Last year NAM extracted 23.90 billion cubic meters of gas in the province. The maximum was then set at 24 billion cubic meters. In 2012 already the SoDM concluded that an extraction limit of 12 billion cubic meters would in time result in "virtually no earthquakes with a magnitude of more than 1.5", according to the broadcaster.
In this assessment, the SoDM did not only consider the safety risks and damage caused by fracking earthquakes, but also the impact the earthquakes have on people living in the area. "The earthquakes cause feelings of insecurity and fear and a decline in value of buildings and land", the supervisor wrote.
The previous government was "ruthless" when it decided to not decrease gas extraction to 12 billion cubic meters when the SoDM advised doing so in 2012, former inspector general at the SoDM Jan de Jong said to broadcaster NOS on Thursday. Instead the government increased gas production, thereby consciously taking a lot of risk that could have resulted in people dying, he said.
"The highest authority we have in the Netherlands for this, the State Supervision of Mines, gave an advice: go back as much as possible. The government decided to take no notice of it. On the contrary: they even produced more. And that despite the fact that all parties already agreed that if you produce more, there will be more and stronger quakes", De Jong said to NOS. "A big risk was taken and therefore I find it a ruthless decision. There could have been quakes between strength 4 and 5. People could have died."
This new advice from the SoDM comes after an earthquake at Zeerijp with a 3.4 magnitude early in January, the strongest earthquake in Groningen in five years.
Reducing gas extraction will "eventually have consequences for the supply of gas to companies and households", the SoDM said on Thursday. But added: "It is not the role of the SoDM, as supervisor on the safety of energy production, to take this into account."
The Gasunie recently performed a so-called supply assurance study using temperature as a barometer, according to RTL. The organization concluded that 12 billion cubic meters of gas is not sufficient to guarantee supply. In a mild year, the Netherlands needs 14 billion cubic meters of gas, and in an extremely cold year as much as 27 billion cubic meters.
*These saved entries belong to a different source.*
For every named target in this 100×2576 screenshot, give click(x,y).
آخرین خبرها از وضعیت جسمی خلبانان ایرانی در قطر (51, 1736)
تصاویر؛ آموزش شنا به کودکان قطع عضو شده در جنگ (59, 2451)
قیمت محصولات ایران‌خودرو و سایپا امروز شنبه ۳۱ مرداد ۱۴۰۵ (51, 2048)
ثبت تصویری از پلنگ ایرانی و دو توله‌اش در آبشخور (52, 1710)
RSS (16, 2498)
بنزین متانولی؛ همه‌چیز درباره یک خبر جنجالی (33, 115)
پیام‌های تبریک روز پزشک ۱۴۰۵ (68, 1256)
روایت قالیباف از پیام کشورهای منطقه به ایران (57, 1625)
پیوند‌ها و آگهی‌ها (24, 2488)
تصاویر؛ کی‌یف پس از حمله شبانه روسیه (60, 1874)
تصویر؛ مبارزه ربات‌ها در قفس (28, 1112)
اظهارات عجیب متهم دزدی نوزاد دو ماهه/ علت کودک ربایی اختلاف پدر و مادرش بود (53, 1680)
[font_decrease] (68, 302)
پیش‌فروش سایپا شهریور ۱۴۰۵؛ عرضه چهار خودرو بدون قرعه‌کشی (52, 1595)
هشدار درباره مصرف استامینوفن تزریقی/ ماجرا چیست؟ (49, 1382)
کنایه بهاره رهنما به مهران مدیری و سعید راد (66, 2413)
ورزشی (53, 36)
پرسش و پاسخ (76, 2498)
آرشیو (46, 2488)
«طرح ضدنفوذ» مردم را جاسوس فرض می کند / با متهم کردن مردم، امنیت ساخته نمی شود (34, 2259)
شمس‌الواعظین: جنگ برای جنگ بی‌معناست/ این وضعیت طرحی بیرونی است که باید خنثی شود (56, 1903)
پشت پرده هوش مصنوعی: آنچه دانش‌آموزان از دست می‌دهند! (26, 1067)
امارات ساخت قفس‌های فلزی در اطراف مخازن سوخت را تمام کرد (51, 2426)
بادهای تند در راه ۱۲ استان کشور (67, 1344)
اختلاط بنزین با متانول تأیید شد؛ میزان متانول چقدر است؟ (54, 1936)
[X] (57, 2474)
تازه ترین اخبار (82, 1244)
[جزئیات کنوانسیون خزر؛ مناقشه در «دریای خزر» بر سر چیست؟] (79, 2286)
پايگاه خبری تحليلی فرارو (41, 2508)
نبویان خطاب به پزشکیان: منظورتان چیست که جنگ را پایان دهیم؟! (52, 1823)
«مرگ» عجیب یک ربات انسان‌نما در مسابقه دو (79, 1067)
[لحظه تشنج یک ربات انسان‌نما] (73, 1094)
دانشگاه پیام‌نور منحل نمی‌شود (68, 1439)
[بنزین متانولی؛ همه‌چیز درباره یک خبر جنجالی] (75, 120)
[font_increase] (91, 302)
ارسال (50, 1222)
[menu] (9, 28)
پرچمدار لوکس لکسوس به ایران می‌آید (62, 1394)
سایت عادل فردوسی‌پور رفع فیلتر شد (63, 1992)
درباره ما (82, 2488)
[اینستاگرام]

If temperature-dependent production was used in the Netherlands now, the total volume of gas needed for this gas year - October 2017 to October 2018 - would be between 19.5 and 21 billion cubic meters, according to the study.
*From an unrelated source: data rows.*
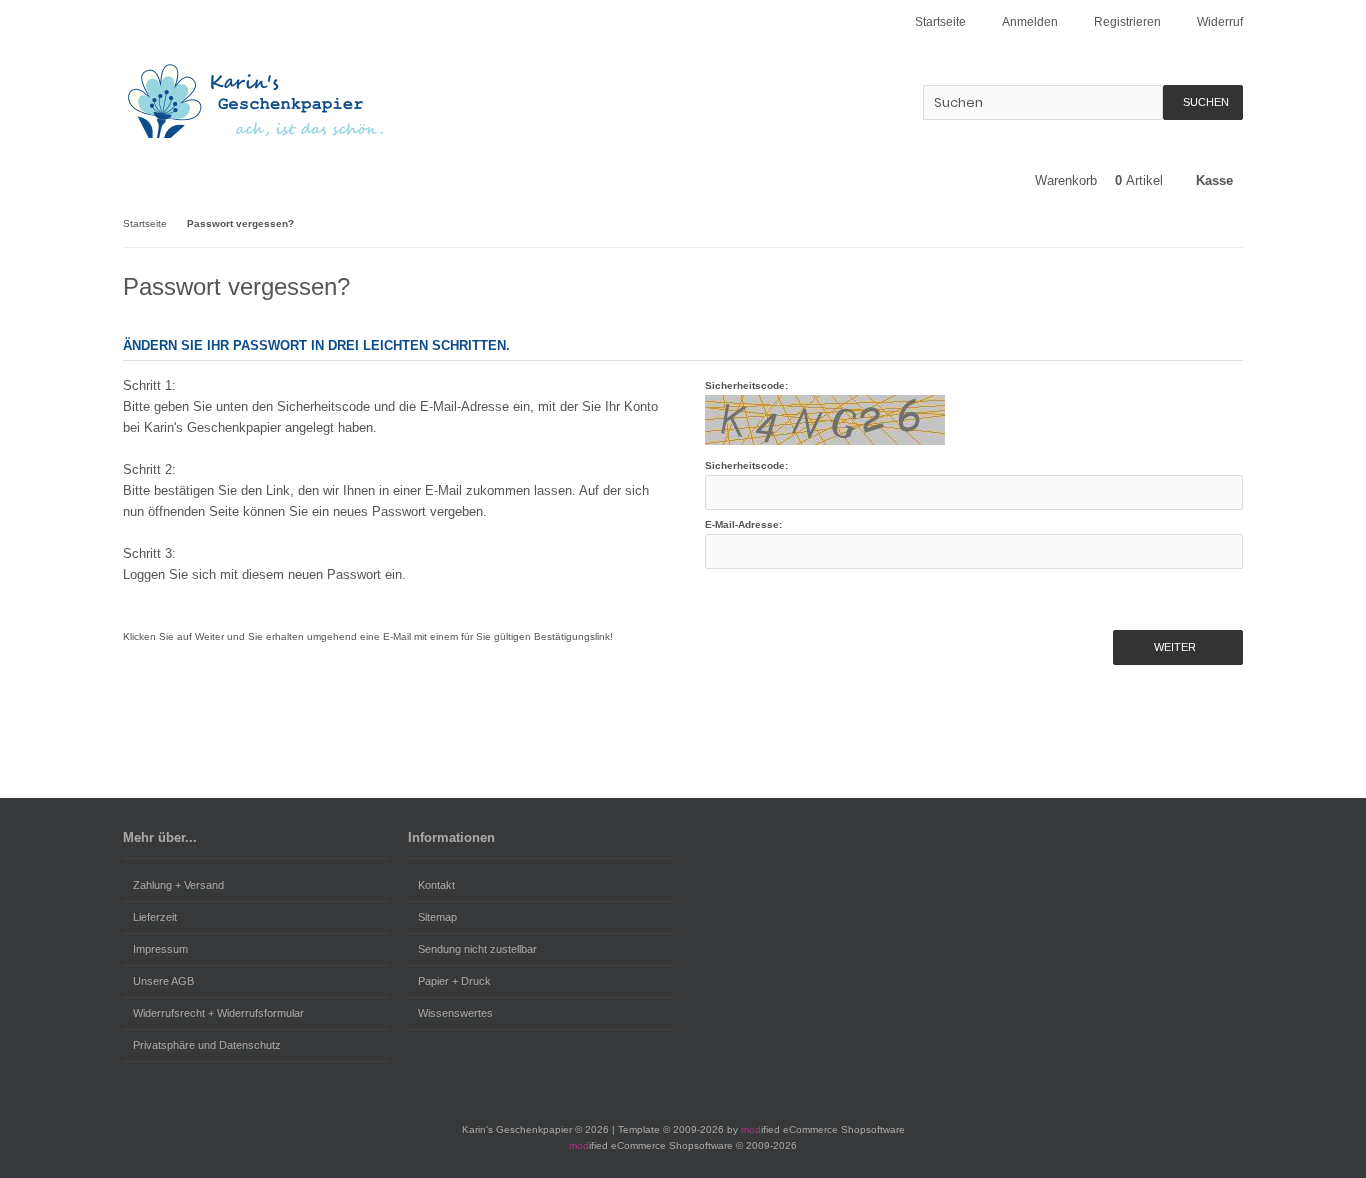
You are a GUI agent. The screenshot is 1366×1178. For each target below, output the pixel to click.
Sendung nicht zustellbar (477, 949)
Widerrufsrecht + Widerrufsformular (218, 1013)
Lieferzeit (155, 917)
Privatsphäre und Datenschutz (207, 1045)
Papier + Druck (454, 981)
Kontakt (436, 885)
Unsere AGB (163, 981)
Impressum (160, 949)
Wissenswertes (455, 1013)
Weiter (1178, 647)
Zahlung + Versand (178, 885)
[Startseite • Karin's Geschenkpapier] (255, 100)
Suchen (1203, 102)
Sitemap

The decision on whether or not to cut gas production in half, lies with Minister Wiebes. In a first reaction, NAM said that the company "has taken note of" the SoDM's advice and Gasunie's study. "It is now up to the Minister to decide on the measures to be taken on the basis of all recommendations of the past few weeks. We will prepare ourselves for this."
Earlier this week NAM announced that it has 18 billion euros available to compensate for damage caused by gas extraction. On Wednesday afternoon, Wiebes announced that a new, temporary office that will deal with earthquake damage will be operational from March 19th. He emphasized that this is really a new phase in dealing with damages caused by gas production. "It was a private matter for years, a company took gas from the ground and the Groningers suffered for it. That looked like a logical situation, but that is no longer the case. We now enter the public law system. Groningers enjoy legal protection. They can object and appeal", he said according to RTV Noord.
On Thursday dozens of Groningen farmers are traveling to The Hague by tractor to demonstrate at a debate on gas extraction in their province. They demand that the involved companies take responsibility caused by fracking earthquakes and they want to see guarantees that they will be compensated on paper.